Task to carry out
Only these lines of the data below are wanted: the one with "Uncategorized (123, 447)", the one with "For every named", and any lines between them, each repeated exactly.

Data under study
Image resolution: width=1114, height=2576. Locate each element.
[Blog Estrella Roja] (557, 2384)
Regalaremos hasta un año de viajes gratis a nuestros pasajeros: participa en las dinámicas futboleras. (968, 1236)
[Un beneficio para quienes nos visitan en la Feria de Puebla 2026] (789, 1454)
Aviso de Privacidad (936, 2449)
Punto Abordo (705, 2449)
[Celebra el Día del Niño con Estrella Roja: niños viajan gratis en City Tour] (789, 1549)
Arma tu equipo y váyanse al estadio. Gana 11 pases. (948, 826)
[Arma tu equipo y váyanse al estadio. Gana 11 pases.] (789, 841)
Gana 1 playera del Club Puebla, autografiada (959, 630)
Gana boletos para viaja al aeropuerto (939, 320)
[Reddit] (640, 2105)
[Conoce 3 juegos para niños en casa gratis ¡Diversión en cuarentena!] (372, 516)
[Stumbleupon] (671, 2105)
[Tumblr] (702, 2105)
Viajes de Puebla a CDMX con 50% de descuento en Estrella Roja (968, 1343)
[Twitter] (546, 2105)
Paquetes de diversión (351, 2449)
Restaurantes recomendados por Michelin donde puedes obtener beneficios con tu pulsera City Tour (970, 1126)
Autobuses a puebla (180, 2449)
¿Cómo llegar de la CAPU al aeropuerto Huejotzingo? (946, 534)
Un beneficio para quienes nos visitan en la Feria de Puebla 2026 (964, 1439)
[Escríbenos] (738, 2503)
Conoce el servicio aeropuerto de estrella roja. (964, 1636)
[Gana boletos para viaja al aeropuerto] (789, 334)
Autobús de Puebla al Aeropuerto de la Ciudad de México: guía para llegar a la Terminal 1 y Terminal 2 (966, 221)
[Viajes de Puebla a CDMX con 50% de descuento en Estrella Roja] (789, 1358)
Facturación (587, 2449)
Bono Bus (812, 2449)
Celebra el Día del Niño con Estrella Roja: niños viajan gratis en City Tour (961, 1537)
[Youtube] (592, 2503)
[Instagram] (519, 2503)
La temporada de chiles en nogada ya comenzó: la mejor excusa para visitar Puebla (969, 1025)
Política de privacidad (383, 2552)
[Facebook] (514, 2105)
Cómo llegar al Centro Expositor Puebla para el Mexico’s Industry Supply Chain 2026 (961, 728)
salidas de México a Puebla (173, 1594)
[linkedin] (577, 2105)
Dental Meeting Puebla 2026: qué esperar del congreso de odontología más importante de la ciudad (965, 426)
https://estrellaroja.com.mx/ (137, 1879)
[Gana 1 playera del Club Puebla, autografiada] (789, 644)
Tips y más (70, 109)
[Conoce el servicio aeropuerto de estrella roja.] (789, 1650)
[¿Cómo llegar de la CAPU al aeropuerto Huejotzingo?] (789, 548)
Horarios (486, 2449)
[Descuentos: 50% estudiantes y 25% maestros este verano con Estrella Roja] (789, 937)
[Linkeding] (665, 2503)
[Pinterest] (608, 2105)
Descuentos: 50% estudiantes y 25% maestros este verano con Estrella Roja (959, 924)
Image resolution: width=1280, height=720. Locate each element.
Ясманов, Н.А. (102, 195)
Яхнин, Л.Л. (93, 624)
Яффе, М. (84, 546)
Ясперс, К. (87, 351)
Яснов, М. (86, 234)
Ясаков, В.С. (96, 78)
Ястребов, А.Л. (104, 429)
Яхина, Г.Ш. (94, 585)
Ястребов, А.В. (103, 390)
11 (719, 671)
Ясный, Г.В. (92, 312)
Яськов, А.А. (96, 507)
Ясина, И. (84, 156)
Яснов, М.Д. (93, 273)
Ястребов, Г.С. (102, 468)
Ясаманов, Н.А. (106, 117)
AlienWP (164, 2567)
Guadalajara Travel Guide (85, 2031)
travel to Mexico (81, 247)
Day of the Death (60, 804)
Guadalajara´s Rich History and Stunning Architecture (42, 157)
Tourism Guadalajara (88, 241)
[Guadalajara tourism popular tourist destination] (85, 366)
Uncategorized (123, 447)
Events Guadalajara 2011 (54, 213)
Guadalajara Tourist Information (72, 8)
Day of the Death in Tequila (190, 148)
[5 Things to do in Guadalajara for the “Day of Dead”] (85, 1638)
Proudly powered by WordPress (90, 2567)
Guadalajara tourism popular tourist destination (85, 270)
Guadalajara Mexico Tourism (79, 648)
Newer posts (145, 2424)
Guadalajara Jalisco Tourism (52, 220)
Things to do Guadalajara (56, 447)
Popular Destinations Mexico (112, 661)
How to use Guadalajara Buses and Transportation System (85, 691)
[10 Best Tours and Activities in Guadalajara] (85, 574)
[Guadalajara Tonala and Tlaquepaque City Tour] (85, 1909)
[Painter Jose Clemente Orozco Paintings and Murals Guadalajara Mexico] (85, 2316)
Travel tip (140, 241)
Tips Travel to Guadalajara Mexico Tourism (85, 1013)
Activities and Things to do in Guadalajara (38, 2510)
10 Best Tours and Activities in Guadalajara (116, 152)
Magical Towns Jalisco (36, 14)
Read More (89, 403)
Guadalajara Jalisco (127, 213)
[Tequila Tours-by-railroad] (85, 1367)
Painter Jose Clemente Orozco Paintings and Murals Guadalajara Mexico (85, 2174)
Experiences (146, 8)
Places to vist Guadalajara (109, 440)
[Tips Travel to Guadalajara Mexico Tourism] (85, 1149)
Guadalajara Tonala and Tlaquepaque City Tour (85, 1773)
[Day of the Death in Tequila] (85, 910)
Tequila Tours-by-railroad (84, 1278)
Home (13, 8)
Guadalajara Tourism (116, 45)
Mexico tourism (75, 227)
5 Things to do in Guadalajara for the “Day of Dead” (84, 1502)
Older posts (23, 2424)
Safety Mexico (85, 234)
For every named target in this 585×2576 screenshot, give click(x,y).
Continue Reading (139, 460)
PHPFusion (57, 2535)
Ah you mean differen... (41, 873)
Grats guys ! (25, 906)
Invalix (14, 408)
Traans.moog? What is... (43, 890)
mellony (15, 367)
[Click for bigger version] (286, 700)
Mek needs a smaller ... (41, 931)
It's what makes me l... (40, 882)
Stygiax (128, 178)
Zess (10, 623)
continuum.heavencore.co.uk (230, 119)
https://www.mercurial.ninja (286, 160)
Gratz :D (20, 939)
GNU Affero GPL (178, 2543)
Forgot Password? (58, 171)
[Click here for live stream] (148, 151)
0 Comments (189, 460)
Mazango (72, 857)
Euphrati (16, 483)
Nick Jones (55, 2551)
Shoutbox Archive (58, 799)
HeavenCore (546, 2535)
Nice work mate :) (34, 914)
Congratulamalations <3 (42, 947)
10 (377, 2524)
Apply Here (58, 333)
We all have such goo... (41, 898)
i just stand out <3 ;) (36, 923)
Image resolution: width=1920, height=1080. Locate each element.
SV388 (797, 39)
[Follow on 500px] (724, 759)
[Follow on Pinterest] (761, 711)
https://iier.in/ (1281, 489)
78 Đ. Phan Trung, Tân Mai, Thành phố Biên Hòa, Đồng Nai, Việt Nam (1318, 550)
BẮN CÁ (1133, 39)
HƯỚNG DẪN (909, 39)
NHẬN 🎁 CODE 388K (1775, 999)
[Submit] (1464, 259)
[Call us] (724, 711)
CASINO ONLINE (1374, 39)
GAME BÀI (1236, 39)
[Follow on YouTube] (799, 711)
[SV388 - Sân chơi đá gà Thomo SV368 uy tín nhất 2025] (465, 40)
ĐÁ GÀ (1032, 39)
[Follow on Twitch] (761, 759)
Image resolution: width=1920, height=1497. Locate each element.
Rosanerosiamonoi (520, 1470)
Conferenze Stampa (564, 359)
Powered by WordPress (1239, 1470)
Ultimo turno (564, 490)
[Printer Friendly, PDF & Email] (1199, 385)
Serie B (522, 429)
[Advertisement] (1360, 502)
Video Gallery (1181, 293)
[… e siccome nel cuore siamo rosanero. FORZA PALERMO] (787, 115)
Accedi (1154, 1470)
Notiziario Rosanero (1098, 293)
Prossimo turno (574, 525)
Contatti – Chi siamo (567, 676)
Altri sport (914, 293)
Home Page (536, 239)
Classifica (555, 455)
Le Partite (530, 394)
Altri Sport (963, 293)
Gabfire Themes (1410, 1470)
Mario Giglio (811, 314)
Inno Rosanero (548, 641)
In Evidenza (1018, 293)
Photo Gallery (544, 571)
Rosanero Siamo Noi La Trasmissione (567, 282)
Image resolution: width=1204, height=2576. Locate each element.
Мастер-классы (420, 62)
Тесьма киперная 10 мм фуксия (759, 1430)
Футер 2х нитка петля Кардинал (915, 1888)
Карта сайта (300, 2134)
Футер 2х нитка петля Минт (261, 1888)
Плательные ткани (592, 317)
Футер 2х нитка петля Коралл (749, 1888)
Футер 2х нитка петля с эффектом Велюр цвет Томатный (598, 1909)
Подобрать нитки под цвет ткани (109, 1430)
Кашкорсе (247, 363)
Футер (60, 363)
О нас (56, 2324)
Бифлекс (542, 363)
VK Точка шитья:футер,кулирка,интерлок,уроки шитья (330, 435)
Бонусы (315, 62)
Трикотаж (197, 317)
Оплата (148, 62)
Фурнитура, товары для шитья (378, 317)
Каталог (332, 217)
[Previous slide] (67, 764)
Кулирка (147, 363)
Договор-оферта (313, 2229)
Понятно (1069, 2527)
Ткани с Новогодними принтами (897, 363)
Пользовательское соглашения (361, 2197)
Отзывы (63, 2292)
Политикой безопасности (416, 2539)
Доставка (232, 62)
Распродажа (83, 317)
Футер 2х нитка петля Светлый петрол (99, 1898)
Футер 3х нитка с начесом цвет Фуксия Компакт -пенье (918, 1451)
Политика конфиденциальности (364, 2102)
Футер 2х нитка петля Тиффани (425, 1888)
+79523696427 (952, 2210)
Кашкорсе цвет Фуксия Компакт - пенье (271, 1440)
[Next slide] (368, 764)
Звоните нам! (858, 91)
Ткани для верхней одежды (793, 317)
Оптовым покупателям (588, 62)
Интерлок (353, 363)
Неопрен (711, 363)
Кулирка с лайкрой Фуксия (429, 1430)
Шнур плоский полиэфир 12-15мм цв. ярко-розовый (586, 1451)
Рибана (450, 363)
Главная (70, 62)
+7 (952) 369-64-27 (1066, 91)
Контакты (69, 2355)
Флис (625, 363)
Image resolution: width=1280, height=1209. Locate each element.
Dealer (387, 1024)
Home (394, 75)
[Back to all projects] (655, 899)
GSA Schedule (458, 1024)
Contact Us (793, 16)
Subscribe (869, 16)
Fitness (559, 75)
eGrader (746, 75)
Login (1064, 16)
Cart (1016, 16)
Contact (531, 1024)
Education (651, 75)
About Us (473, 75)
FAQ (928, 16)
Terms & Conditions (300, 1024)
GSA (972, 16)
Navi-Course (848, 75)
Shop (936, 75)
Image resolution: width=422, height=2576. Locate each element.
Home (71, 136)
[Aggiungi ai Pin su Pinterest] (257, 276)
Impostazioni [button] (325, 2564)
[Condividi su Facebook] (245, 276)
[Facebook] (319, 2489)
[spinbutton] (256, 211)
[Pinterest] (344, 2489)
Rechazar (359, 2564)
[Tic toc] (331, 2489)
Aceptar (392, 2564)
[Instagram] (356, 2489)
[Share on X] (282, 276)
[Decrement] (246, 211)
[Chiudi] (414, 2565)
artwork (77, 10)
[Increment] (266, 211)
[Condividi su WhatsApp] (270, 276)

Solution for this task
Uncategorized (123, 447)
Events Guadalajara 2011 (54, 213)
Guadalajara Tourist Information (72, 8)
Day of the Death in Tequila (190, 148)
[5 Things to do in Guadalajara for the “Day of Dead”] (85, 1638)
Proudly powered by WordPress (90, 2567)
Guadalajara tourism popular tourist destination (85, 270)
Guadalajara Mexico Tourism (79, 648)
Newer posts (145, 2424)
Guadalajara Jalisco Tourism (52, 220)
Things to do Guadalajara (56, 447)
Popular Destinations Mexico (112, 661)
How to use Guadalajara Buses and Transportation System (85, 691)
[10 Best Tours and Activities in Guadalajara] (85, 574)
[Guadalajara Tonala and Tlaquepaque City Tour] (85, 1909)
[Painter Jose Clemente Orozco Paintings and Murals Guadalajara Mexico] (85, 2316)
Travel tip (140, 241)
Tips Travel to Guadalajara Mexico Tourism (85, 1013)
Activities and Things to do in Guadalajara (38, 2510)
10 Best Tours and Activities in Guadalajara (116, 152)
Magical Towns Jalisco (36, 14)
Read More (89, 403)
Guadalajara Jalisco (127, 213)
[Tequila Tours-by-railroad] (85, 1367)
Painter Jose Clemente Orozco Paintings and Murals Guadalajara Mexico (85, 2174)
Experiences (146, 8)
Places to vist Guadalajara (109, 440)
[Tips Travel to Guadalajara Mexico Tourism] (85, 1149)
Guadalajara Tonala and Tlaquepaque City Tour (85, 1773)
[Day of the Death in Tequila] (85, 910)
Tequila Tours-by-railroad (84, 1278)
Home (13, 8)
Guadalajara Tourism (116, 45)
Mexico tourism (75, 227)
5 Things to do in Guadalajara for the “Day of Dead” (84, 1502)
Older posts (23, 2424)
Safety Mexico (85, 234)
For every named target in this 585×2576 screenshot, give click(x,y).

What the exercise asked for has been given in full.